Gerontology Research Center and Faculty of Sport and Health Sciences, University of Jyväskylä, Jyväskylä, Finland.
The wellbeing services county of Central Finland, Jyväskylä, Finland.
Cancer Prev Res (Phila). 2024 Jun 4;17(6):243-254. doi: 10.1158/1940-6207.CAPR-23-0368.
Lynch syndrome (LS) is the most common autosomal dominant cancer syndrome and is characterized by high genetic cancer risk modified by lifestyle factors. This study explored whether a circulating miRNA (c-miR) signature predicts LS cancer incidence within a 4-year prospective surveillance period. To gain insight how lifestyle behavior could affect LS cancer risk, we investigated whether the cancer-predicting c-miR signature correlates with known risk-reducing factors such as physical activity, body mass index (BMI), dietary fiber, or NSAID usage. The study included 110 c-miR samples from LS carriers, 18 of whom were diagnosed with cancer during a 4-year prospective surveillance period. Lasso regression was utilized to find c-miRs associated with cancer risk. Individual risk sum derived from the chosen c-miRs was used to develop a model to predict LS cancer incidence. This model was validated using 5-fold cross-validation. Correlation and pathway analyses were applied to inspect biological functions of c-miRs. Pearson correlation was used to examine the associations of c-miR risk sum and lifestyle factors. hsa-miR-10b-5p, hsa-miR-125b-5p, hsa-miR-200a-3p, hsa-miR-3613-5p, and hsa-miR-3615 were identified as cancer predictors by Lasso, and their risk sum score associated with higher likelihood of cancer incidence (HR 2.72, 95% confidence interval: 1.64-4.52, C-index = 0.72). In cross-validation, the model indicated good concordance with the average C-index of 0.75 (0.6-1.0). Coregulated hsa-miR-10b-5p, hsa-miR-125b-5p, and hsa-miR-200a-3p targeted genes involved in cancer-associated biological pathways. The c-miR risk sum score correlated with BMI (r = 0.23, P < 0.01). In summary, BMI-associated c-miRs predict LS cancer incidence within 4 years, although further validation is required.
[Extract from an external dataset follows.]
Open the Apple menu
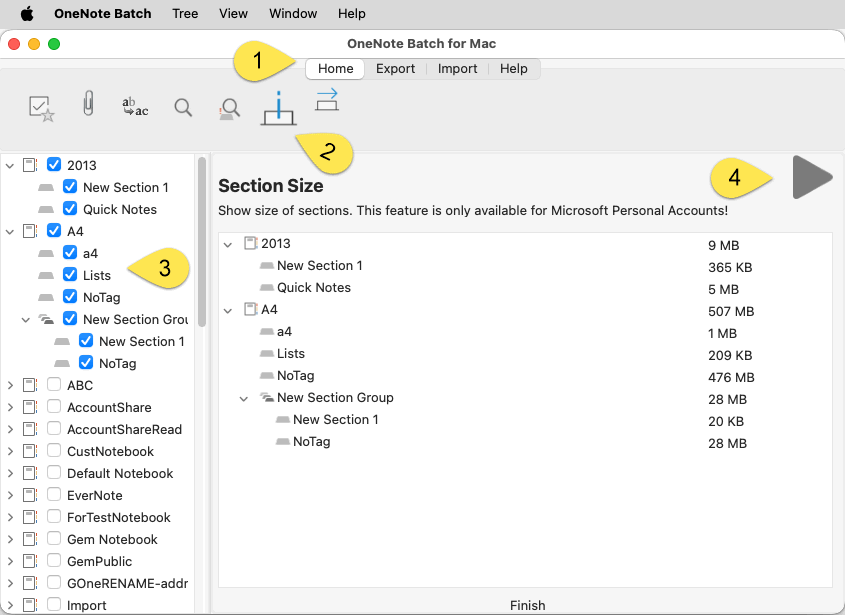Screen dimensions: 845x615 27,14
The development of cancer risk prediction models is key to improving the survival of patients with LS. This pilot study describes a serum miRNA signature-based risk prediction model that predicts LS cancer incidence within 4 years, although further validation is required.
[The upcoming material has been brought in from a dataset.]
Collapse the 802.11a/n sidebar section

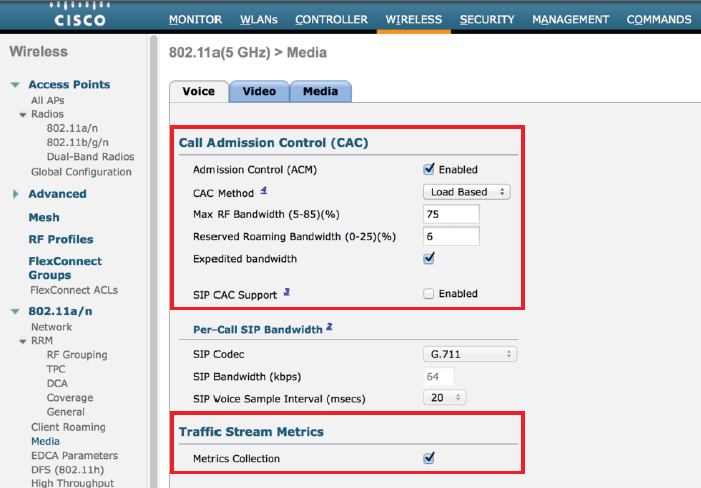[x=15, y=311]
林奇综合征(LS)是最常见的常染色体显性遗传癌症综合征,其特征是遗传癌症风险高,受生活方式因素影响。本研究旨在探讨循环 miRNA(c-miR)特征是否可预测 LS 癌症的 4 年前瞻性监测期内的发病情况。为了深入了解生活方式行为如何影响 LS 癌症风险,我们研究了癌症预测性 c-miR 特征是否与已知的风险降低因素相关,如身体活动、体重指数(BMI)、膳食纤维或 NSAID 使用情况。该研究纳入了 110 名 LS 携带者的 110 个 c-miR 样本,其中 18 名在 4 年的前瞻性监测期内被诊断为癌症。采用套索回归法寻找与癌症风险相关的 c-miRs。从选定的 c-miRs 中得出的个体风险总和用于开发预测 LS 癌症发病的模型。该模型采用 5 倍交叉验证进行验证。应用相关性和通路分析来检测 c-miRs 的生物学功能。采用 Pearson 相关性分析检验 c-miR 风险总和与生活方式因素的相关性。hsa-miR-10b-5p、hsa-miR-125b-5p、hsa-miR-200a-3p、hsa-miR-3613-5p 和 hsa-miR-3615 通过 Lasso 被鉴定为癌症预测因子,其风险总和与更高的癌症发病可能性相关(HR 2.72,95%置信区间:1.64-4.52,C 指数=0.72)。在交叉验证中,模型的平均 C 指数为 0.75(0.6-1.0),表明一致性较好。核心调控的 hsa-miR-10b-5p、hsa-miR-125b-5p 和 hsa-miR-200a-3p 的靶向基因参与癌症相关的生物学通路。c-miR 风险总和与 BMI 相关(r=0.23,P<0.01)。总之,4 年内 BMI 相关的 c-miRs 可预测 LS 癌症的发病情况,但需要进一步验证。
癌症风险预测模型的开发是提高 LS 患者生存率的关键。本初步研究描述了一种基于血清 miRNA 特征的风险预测模型,可预测 LS 癌症在 4 年内的发病情况,但需要进一步验证。